Document text:
I've just finished "The Act of Living – what the great psychologists can teach us about surviving discomfort in an Age of Anxiety" by Frank Tallis (2021) which is a lovely overview of key figures in that discipline. It also gives me an opportunity to correct an interesting mistake I made a few years back when one of my famous tables - purporting to show how each of the social sciences tried to make sense of the world - completely forgot to include psychology. Some, indeed, might call the mistake “Freudian”!!
The core assumptions of academic subjects (amended table)
Discipline |
Core assumption |
Most Famous exponents (not necessarily typical!) |
Anthropology |
shared meaning |
B Malinowski, Evans-Pritchard, Claude Levi-Strauss, Margaret Mead, Mary Douglas, Chris Shore, David Graeber |
Economics |
Rational choice |
Adam Smith, J Schumpeter, JM Keynes, P Samuelson, M Friedmann, J Stiglitz, Thomas Pikety, Ho-Joon Chang |
Geography |
the interaction of physical and cultural influences |
Alexander von Humboldt, H Mackinder, David Harvey, Danny Dorling |
Political economy |
explores the role of political factors in economic outcomes. |
JK Galbraith, Susan Strange, Mark Blyth, Wolfgang Streeck, Geoffrey Hodgson, Yanis Varoufakis, |
Political science |
Rational choice (at least since the 1970s) |
Robert Dahl, Gabriel Almond, David Easton, S Wolin, Peter Hall, James Q Wilson, Bo Rothstein, Francis Fukuyama |
Psychology |
Maslow’s basic ones of survival |
Sigmund Freud, Carl Jung, Erich Fromm. Bruno Bettelheim, Maslow, Howard Gardner, |
Public management |
mixed for traditional bodies - rational choice for New PM |
Woodrow Wilson, Gerald Caiden, Chris Hood, Chris Pollitt, B Guy Peters, G Bouckaert, |
Sociology |
Struggle for power |
Durkheim, Max Weber, Talcott Parsons, C Wright Mills, Robert Merton, Herbert Simon, A Etzioni, Ralf Dahrendorf |
And, indeed, there is something in my Presbyterian soul which probably disapproves of the idea of someone doing a quasi-Confessional on another human being. The intercession of a priest (or psychologist) is somehow not right!

Information shown:
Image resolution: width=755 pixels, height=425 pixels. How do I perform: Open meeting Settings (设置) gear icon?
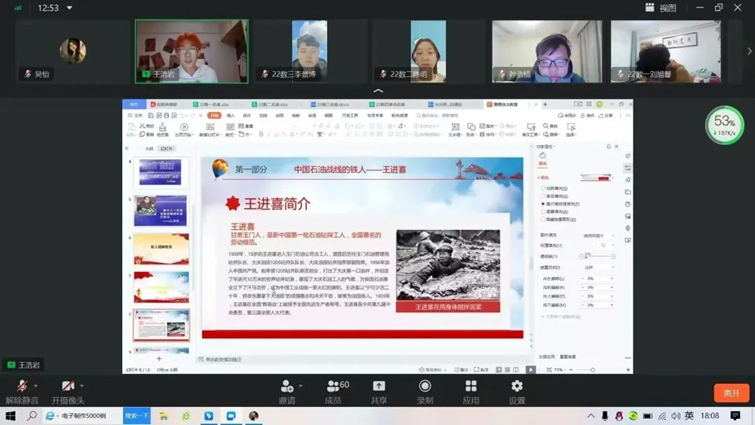[x=517, y=387]

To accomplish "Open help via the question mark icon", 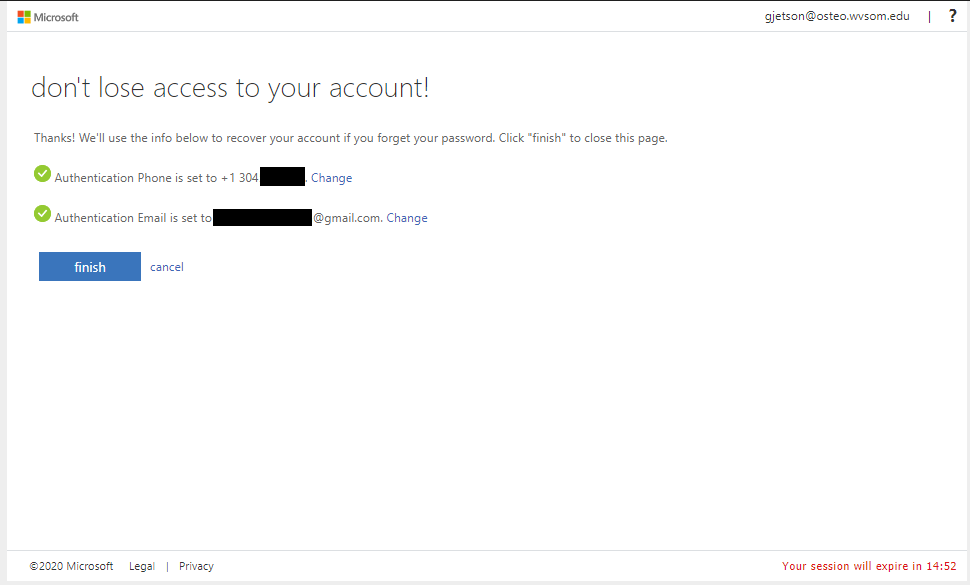I will tap(953, 16).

What you are asked to do:
Answer from the post:
(a) In what year was Frank Tallis's book published?
(b) What core assumption does the amended table give for sociology?
(c) Besides a priest, whose intercession does the writer call "somehow not right"?
The listing is separate material, unrelated to the post.

Reply:
(a) 2021
(b) Struggle for power
(c) A psychologist's